■ **ТЕКСТ СТРАНИЦЫ**:
· · · ·
Вот около пародий этого типа находится и один из подводных камней поэзии, ‘важной’, серьезной. Именно пародия нечаянная, пародия на поэзию вообще.
Не только глупая или нелепая, но также и слишком простая мысль общеизвестная или очевидная истина, выраженная с известной степенью глубокомыслия, становится смешна: ‘Волга впадает в Каспийское море’, ‘лошади кушают овес и сено’: эти истины, произносимые чеховским героем, оказываются смешны. В поэзии подобная опасность, разумеется, возрастает. Тут такая же истина, или просто слишком неглубокая, не оригинальная мысль в сочетании с несоответственно высоком и напряженным стилем (и даже просто с представлением о труде, затраченном на облачение ее в стихотворную форму) — в результате дает нечаянную пародию.
Само собою понятно, что здесь стихотворный афоризм — из ловушек ловушка. В нее попадали многие. Достаточно вспомнить даже такого, в сущности, даровитого поэта, каков Ив. Ив. Дмитриев. В его ‘Апологах’ сложные ‘поэтические’ параллели часто строились для подкрепления простеньких жизненных поучений. Например:
Простой цветочек дикий
Нечаянно попал в букет с гвоздикой.
Что ж? От нее душистым стал и сам.
Хорошее соседство в прибыль нам.
· · · ·
■ **ЗАДАНИЕ 1**: Изложите текст о нечаянной пародии в поэзии в двух предложениях.
■ **ЗАДАНИЕ 2**: Напишите продолжение текста о нечаянной пародии в поэзии, начиная сразу после строки «Хорошее соседство в прибыль нам».
Эти материалы взяты из другого источника.

(Фрагменты из набора данных)
· · · ·
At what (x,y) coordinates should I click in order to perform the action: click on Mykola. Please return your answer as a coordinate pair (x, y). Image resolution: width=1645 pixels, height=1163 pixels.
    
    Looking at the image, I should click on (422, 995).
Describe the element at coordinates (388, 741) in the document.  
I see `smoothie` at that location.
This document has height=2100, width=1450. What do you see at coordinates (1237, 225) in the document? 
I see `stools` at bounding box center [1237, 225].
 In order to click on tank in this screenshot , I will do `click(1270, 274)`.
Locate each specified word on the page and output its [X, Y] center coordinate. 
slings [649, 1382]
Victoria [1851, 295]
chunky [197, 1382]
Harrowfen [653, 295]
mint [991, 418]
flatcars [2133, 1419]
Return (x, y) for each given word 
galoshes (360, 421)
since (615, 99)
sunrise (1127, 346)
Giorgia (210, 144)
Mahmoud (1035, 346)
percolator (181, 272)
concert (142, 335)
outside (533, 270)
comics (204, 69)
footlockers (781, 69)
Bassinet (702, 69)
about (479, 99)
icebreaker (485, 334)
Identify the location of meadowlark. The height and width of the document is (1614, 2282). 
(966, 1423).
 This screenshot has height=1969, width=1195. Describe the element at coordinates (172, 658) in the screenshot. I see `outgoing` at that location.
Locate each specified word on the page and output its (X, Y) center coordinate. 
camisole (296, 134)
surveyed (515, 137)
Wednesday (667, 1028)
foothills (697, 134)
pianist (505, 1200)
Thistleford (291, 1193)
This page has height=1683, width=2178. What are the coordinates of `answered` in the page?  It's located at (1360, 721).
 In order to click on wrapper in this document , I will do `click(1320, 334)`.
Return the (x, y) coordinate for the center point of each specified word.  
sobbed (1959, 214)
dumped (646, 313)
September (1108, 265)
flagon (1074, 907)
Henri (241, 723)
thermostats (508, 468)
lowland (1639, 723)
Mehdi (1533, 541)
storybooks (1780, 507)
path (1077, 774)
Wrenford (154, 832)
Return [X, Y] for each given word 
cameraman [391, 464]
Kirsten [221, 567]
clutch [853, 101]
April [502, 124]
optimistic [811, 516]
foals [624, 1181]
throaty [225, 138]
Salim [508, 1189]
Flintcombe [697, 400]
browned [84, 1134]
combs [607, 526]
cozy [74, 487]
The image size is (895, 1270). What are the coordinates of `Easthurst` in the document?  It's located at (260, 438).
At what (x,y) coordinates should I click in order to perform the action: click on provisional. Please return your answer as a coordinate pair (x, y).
· · · ·
■ **ОТВЕТ К ЗАДАНИЮ 1**: Слишком простая мысль или общеизвестная истина, высказанная с глубокомыслием, становится смешной. В поэзии неглубокая мысль в сочетании с высоким, напряженным стилем дает нечаянную пародию, и особенно опасен здесь стихотворный афоризм: в эту ловушку попадал даже даровитый поэт Ив. Ив. Дмитриев, чьи «Апологи» подкрепляли простенькие жизненные поучения сложными поэтическими параллелями.

■ **ОТВЕТ К ЗАДАНИЮ 2**:
Пушкин с Языковым вдоволь посмеялись над этими апологами и написали с десяток очаровательных ‘подражаний’, в которых приемы Дмитриева были доведены до уморительного завершения. Чем серьезнее тон, стиль, арсенал образов и уподоблений, чем больше поэтических приемов истрачено для изъяснения мысли коротенькой, или общеизвестной, или очевидной и без высоких слов, — тем нечаянная пародия забавней…
»От великого до смешного — шаг» — ср. пушкинский фрагмент ‘О вы, которые любили’ (1821), цит. в примечании к статье ‘Глуповатость поэзии (1927) в настоящем издании.
‘Недавно, в одном из номеров Сатирикона была напечатана пародия на мои пушкинистские статьи’ — см. в седьмом номере (1931), с. 6, этого парижского сатирического журнала (цит. по кн.: И.З. Сурат, Пушкинист Владислав Ходасевич (М., 1994), сс. 78-79):
Осенью 1830 года, в бытность свою в с. Болдино, Пушкин ежедневно кушал чай с земляничным вареньем. В настоящее время следует считать установленным, что садился он за стол не позднее 5 % часов пополудни. Пишущий эти строки <,…>, не раз имел случай доказывать, что Пушкин в с. Болдино приобрел привычку класть в каждый стакан чая два куска сахару. Возникшая по предмету сему полемика движется вокруг вопроса, был ли употребляем поэтом сахар колотый или пиленый. Если основываться на данных Румянцевского музея, первое предположение следует признать более основательным. Однако г. Цявловский вместе с покойным Щеголевым оспаривают сие предположение как сравнительно шаткое. Ввиду значительной важности указанного вопроса для русской литературы в ее прошлом, настоящем и будущем мы намерены предложить на терпеливое внимание многочисленных наших читателей целый ряд фельетонов-исследований, посвященных истории оного спора.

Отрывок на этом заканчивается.